Well I guess funeticals brother-in-law was right, cause ol funs not been back since the water bag experiment. I miss his witty observations. Guess I'll have to try the water bag thing in the spring and see what happens. If I disappear also you might not want to try the hanging bag thing...


----------



## oldognewtrick (Mar 24, 2010)

Come on funetical, give us an update. Somone else is having fly problems. See other post, did this work?


----------



## funetical (Mar 24, 2010)

Funny I get the occasional email which brings me back. I guess it did. I still think my brother in law is a moron, but unfortunately correct. He still thinks it has something to with their eyes but I think it the refraction of light appearing to be motion that scares them.


----------



## oldognewtrick (Mar 24, 2010)

funetical said:


> *I still think my brother in law is a moron*, but unfortunately correct. QUOTE]
> 
> Yep, got one too...


----------



## funetical (Mar 25, 2010)

Aren't they the greatest. For a know it all he doesn't know much.


----------



## saltbranch (Jun 1, 2011)

One of the old Mexicans at work told me about this method.....claims it works. Told me thats why mexicans are smarter than white people, mexicans hang bags of water that last and white people buy sprays that float away in the wind...LOL(not racist, its an on going Joke between him and I)

Anyways he claims its the way the bagged water fractures the light, thats why the flies keep away from it.


----------



## BritKnee (Jun 1, 2011)

works for me. and the above posts are correct. It's their eyesight. Look thought a hanging bag of water and tell me it wouldnt be mind blowing if you were a 1/4 inch long. 

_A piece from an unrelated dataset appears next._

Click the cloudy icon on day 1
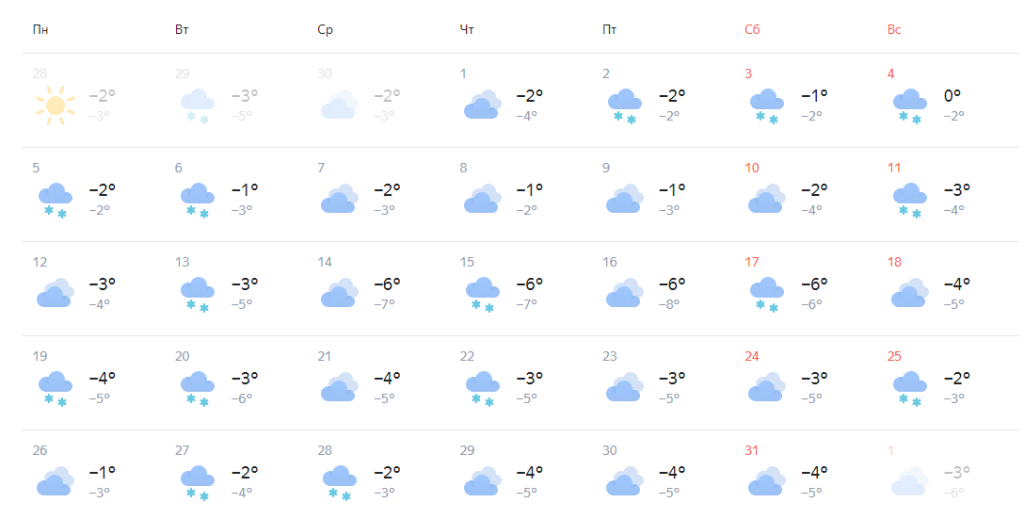This screenshot has width=1024, height=519. coord(482,104)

now imagine that your eyes are like the first pic and your vision is like the second.












Id stay away from hanging bags of terror too!


----------



## oldognewtrick (Jun 8, 2011)

fizzer said:


> that sounds so freaky i dont think that there is actually any reason reason behind this stupid way of getting rid of flies......i'll suggest just use flies spray from any reputable company and that's it you are done.....

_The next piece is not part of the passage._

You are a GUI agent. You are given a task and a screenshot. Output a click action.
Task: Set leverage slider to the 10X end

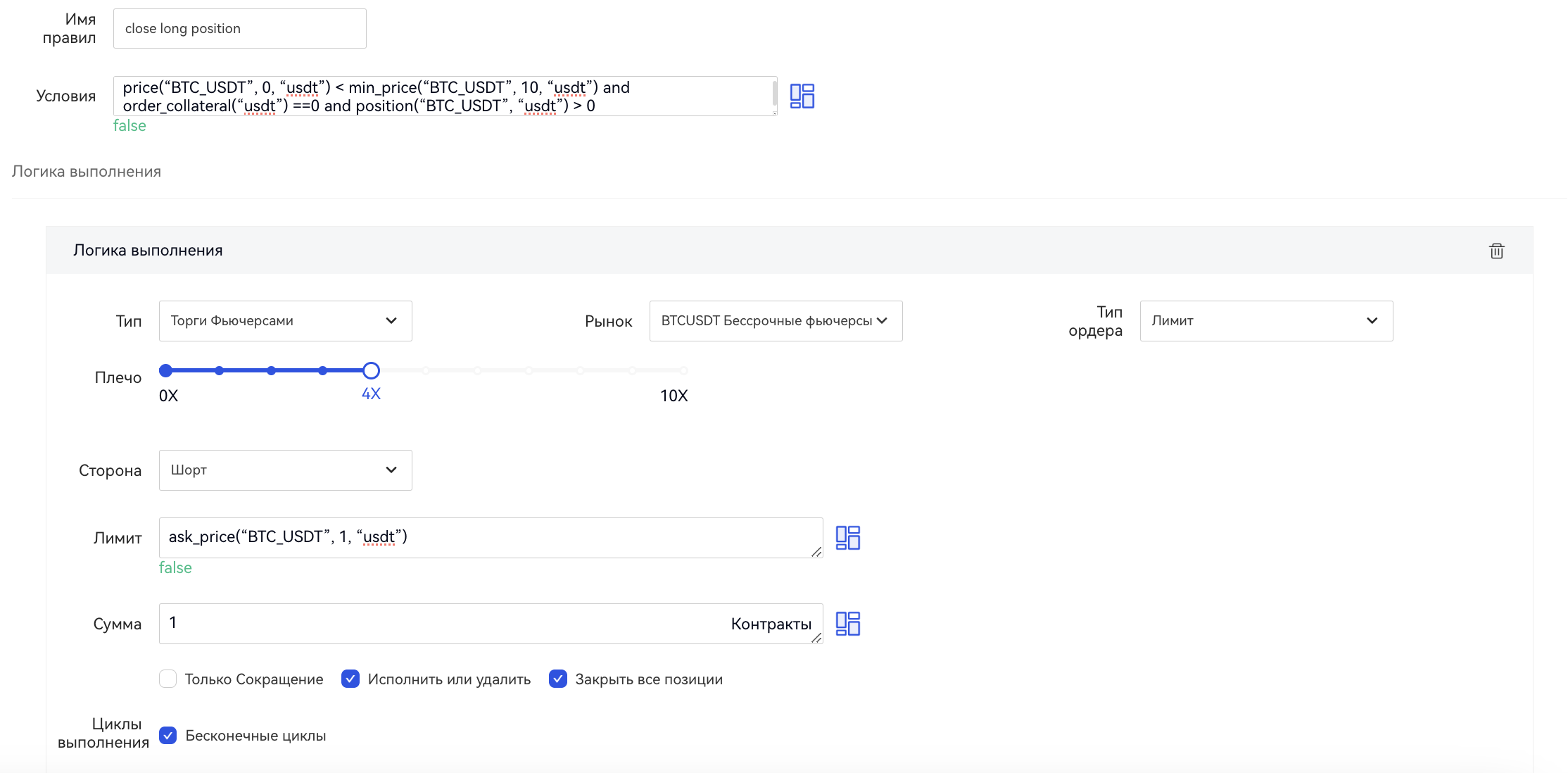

Oh...I beg to differ. Funectuals idiot brother-n-law has sorta, semi, almost proven this kinda works.


----------



## its4sandra (Jul 9, 2012)

Does it work indoors where there isn't sunlight?  I have a prepubescent boy who leaves mostly drank cups of milk all over his room that invite a fly population.


----------



## its4sandra (Jul 9, 2012)

As for the BBQ, we had dogs and the same problem with flies around the deck.  After much research I planted lavender and peppermint around the deck.  It looked nice, smelled nice and helped keep flies and wasps away.


----------



## notmrjohn (Sep 21, 2012)

The water bags seem to be a periodic fad around here. They'll be hanging in restaurant patios, people ask about them, they sjow up at homes. Somebody writes to paper or TV, flurry of bags, letters yea and nay, just like here, all kinds of theories. My fave, fly approaches bag, sees magnified reflection of big scary eyes, flees in terror. :hide: Perhaps it is people going to bags to see what they are or if they are working that terrifies flies.

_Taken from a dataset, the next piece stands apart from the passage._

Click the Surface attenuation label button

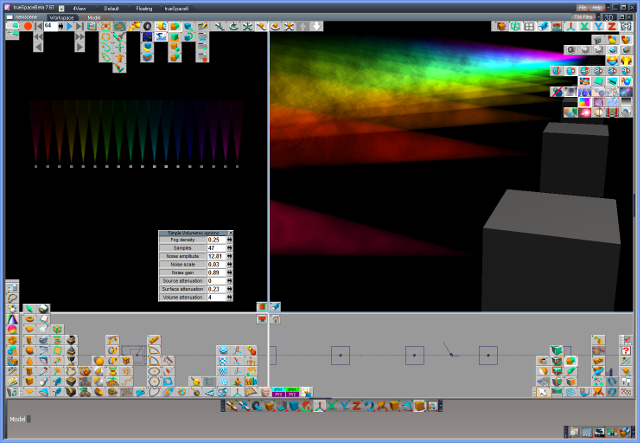(x=182, y=289)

Then all the sudden the bags are gone. People realize they do nothing. Even see flies on bags. Few years later it starts again. Some restaurant hangs bags....

If you fill plastic milk jugs with water, put one at each corner of yard, dogs will not do their bizness on yard. Lady down the street did it, said some friend told her about it, so she did it. Said that since she put um out not one dog had messed her yard. I asked if that had been a problem before, she looked at me for a while with her mouth open like she was gonna say somethin. Next day jugs were gone.


----------